» **Extrait du document**
Entre le principe de précaution devenu droit constitutionnel, et l’avalanche de lois et règlements déversés par Bruxelles dans notre droit national, l’abondance de lois environnementales est-elle contre-productive ?

La protection de l’environnement est à juste titre devenue un impératif pris en compte dans les politiques publiques. Toutefois, les réglementations se sont multipliées : leur prolifération menace ainsi aujourd’hui le niveau de vie des citoyens, et au-delà leurs libertés individuelles et collectives.

Toujours plus de réglementations

Cette « folie réglementaire », selon l’heureuse expression du sociologue Michel Crozier, a plusieurs causes :

●        L’environnement constitue le domaine idéal pour la multiplication des règlements dans la mesure où l’on considère que ni le marché ni les droits de propriété ne sont capables de contrebalancer les effets pervers des activités humaines (ce que les économistes désignent sous le terme d’externalités).

●        Tout comme la santé, l’environnement, devenu un impératif moral, « n’a pas de prix ».

●        Le pouvoir politique, qui trop souvent échange des avantages contre des votes, voit ses marges d’action contraintes par l’impossibilité de dépasser la limite des prélèvements obligatoires au-delà de 50 % : la multiplication des réglementations permet ainsi de poursuivre à bon compte les avantages du « marché politique ».

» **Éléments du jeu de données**
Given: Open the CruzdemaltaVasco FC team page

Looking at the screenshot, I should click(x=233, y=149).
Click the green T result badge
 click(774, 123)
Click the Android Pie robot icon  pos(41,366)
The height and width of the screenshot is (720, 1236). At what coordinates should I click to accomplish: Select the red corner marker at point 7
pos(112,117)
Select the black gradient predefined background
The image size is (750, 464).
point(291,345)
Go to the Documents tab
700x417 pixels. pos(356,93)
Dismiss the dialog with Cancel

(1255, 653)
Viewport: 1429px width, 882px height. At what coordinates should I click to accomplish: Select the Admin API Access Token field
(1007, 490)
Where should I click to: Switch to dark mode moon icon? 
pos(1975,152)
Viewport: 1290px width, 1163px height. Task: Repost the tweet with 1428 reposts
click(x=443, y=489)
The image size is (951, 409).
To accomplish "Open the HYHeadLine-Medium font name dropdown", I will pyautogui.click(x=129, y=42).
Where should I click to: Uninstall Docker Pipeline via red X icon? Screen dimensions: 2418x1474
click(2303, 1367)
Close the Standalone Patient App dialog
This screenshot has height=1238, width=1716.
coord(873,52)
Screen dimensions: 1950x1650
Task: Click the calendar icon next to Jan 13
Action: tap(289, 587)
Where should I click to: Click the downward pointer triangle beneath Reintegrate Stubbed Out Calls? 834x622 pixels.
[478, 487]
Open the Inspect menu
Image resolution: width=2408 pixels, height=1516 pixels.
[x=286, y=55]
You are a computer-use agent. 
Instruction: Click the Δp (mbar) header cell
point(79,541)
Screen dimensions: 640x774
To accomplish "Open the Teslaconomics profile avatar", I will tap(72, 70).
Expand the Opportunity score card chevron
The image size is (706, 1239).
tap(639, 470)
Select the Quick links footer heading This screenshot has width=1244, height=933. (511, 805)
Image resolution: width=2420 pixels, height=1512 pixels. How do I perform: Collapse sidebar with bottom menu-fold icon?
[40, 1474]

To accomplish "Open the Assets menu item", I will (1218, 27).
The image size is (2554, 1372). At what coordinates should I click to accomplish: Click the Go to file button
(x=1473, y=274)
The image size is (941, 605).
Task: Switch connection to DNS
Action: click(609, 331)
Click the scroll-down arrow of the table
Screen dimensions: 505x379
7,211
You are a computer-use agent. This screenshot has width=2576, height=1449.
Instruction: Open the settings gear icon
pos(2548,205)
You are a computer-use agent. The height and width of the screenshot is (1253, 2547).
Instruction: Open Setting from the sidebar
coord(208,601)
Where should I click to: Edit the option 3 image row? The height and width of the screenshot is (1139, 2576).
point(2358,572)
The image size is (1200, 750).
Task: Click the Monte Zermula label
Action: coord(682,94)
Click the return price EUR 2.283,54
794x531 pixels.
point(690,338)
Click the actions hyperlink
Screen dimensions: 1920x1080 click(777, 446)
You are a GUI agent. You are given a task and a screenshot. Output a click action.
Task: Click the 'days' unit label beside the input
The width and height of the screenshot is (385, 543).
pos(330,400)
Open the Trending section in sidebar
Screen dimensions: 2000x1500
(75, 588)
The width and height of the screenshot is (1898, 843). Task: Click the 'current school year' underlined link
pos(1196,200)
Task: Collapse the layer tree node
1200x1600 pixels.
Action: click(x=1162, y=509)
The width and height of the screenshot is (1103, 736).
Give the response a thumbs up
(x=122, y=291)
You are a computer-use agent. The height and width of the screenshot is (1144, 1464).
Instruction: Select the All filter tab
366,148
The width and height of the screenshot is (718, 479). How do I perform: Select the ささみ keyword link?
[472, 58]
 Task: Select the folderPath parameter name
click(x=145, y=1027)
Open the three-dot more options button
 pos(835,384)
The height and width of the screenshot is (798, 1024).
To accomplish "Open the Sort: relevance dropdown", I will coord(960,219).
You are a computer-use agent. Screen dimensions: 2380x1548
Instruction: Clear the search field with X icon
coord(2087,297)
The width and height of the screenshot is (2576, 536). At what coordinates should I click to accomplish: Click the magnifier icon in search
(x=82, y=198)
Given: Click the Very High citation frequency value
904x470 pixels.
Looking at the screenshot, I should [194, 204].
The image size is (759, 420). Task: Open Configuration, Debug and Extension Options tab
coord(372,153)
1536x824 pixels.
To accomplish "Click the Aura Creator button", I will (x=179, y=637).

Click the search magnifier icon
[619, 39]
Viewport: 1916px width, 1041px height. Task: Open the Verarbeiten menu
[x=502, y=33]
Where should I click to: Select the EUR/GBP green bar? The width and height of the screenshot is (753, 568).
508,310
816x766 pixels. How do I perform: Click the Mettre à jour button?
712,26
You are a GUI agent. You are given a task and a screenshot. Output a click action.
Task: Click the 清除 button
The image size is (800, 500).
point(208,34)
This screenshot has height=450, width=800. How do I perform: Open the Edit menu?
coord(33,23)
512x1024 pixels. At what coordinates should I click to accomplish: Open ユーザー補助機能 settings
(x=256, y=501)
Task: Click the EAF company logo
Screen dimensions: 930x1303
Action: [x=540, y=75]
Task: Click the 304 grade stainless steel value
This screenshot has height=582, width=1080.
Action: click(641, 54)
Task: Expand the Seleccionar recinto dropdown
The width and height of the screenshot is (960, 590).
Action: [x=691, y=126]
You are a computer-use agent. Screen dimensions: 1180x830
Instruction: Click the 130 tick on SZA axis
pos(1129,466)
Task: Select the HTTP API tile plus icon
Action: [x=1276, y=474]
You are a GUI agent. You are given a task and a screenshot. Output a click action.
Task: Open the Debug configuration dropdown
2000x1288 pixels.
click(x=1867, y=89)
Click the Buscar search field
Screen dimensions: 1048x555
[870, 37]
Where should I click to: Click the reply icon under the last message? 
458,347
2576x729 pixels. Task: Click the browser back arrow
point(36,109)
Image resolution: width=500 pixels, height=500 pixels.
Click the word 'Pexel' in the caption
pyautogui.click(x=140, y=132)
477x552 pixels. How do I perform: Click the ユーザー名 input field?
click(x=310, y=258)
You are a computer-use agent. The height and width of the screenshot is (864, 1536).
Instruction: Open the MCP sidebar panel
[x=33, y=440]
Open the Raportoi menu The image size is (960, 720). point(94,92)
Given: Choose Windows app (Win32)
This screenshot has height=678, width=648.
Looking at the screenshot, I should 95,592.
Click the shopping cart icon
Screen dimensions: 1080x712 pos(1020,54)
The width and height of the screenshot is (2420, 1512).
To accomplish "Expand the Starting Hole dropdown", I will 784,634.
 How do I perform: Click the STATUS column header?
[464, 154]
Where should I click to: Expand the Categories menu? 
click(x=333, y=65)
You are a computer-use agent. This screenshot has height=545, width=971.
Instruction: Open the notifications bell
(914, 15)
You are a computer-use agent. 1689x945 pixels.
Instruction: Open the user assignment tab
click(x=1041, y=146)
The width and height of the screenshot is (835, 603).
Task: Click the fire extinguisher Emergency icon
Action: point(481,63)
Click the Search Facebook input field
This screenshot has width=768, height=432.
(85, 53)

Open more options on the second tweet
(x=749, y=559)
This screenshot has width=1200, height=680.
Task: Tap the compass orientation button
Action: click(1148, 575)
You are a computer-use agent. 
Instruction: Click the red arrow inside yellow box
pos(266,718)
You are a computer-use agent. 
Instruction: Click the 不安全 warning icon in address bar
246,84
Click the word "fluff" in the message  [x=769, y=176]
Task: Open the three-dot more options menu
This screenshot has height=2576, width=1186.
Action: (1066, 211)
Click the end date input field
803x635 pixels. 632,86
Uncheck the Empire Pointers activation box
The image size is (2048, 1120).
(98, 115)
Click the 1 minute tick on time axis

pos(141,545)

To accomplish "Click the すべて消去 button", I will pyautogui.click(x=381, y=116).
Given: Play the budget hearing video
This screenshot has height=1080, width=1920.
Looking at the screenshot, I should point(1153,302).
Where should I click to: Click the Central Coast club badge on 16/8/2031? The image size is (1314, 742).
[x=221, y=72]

» **Consigne**
D'après l'extrait sur les lois environnementales, quelles sont les causes de la « folie réglementaire » ? Donnez-les toutes.

» **Réponse**
1. L'environnement est un domaine idéal pour multiplier les règlements, car on considère que ni le marché ni les droits de propriété ne peuvent contrebalancer les effets pervers des activités humaines (les externalités).
2. Comme la santé, l'environnement est devenu un impératif moral qui « n'a pas de prix ».
3. Le pouvoir politique ne peut pas dépasser la limite de 50 % de prélèvements obligatoires. Multiplier les réglementations lui permet donc de poursuivre à bon compte les avantages du « marché politique ».